Frontend engineers at Palantir build Gaia’s 3D globe using Three.js and a custom library called Zodiac. The system renders any object from Palantir’s Foundry Ontology that carries geospatial data—points, shapes, or styles—directly in the browser. The goal is to let military and intelligence analysts see operations in the same way the real world unfolds.
Lasse, a frontend engineer in New York, describes the technical hurdles. At high altitudes objects behave differently than on flat maps. Polar regions distort shapes. Satellites from Starlink’s launches must be tracked in orbit, not just on a Mercator projection. The team solved this by converting latitude, longitude, and height into Earth-centered coordinates once, then letting the GPU draw the same geometry across every frame.

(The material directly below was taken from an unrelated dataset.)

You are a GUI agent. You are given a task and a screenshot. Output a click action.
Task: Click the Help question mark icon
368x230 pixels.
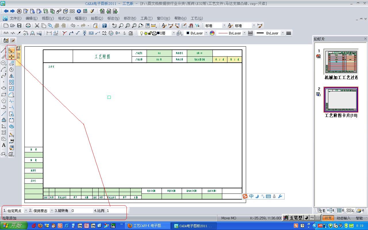pyautogui.click(x=104, y=26)
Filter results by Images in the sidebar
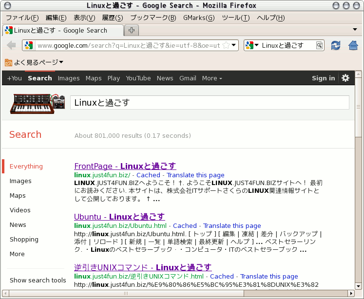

The architecture splits tasks cleanly. Backend services store data, filter it, and run heavy computations. Frontend only receives simplified geometry and style rules. A single draw call can now render 10,000 flight lines with identical styling. Users toggle visibility by time or filters without rebuilding geometry. Code snippets show how an EarthLineGroup component batches lines by style, turning thousands of objects into one GPU operation.
Under the hood each object implements a ZodiacObject interface. It handles globe positioning, rotation, and per-frame updates. Engineers focus on visuals and positioning while the framework manages placement. The result is a browser-based 3D map that stays responsive even when network conditions degrade and stakes are highest.